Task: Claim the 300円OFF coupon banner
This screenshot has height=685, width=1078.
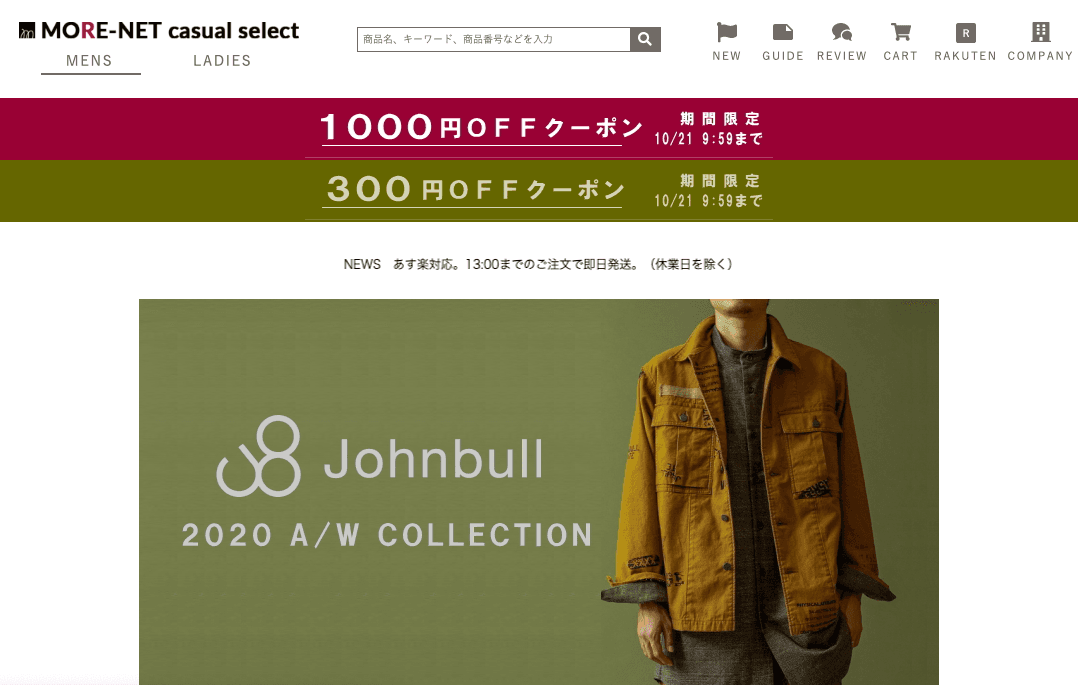Action: 539,191
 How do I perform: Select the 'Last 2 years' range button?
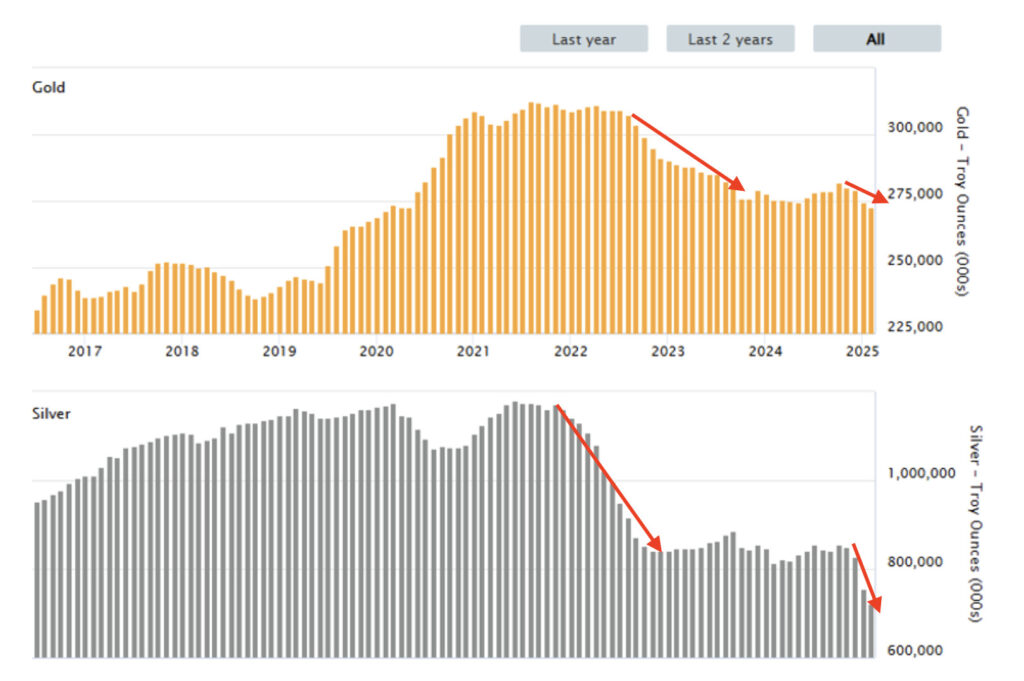tap(730, 39)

**PROBLEM TO WORK ON:** The output should consist of the records above, reproduced exactly, without pictures.

**RESULT OF THIS EXERCISE:**
Task: Claim the 300円OFF coupon banner
This screenshot has height=685, width=1078.
Action: 539,191
 How do I perform: Select the 'Last 2 years' range button?
tap(730, 39)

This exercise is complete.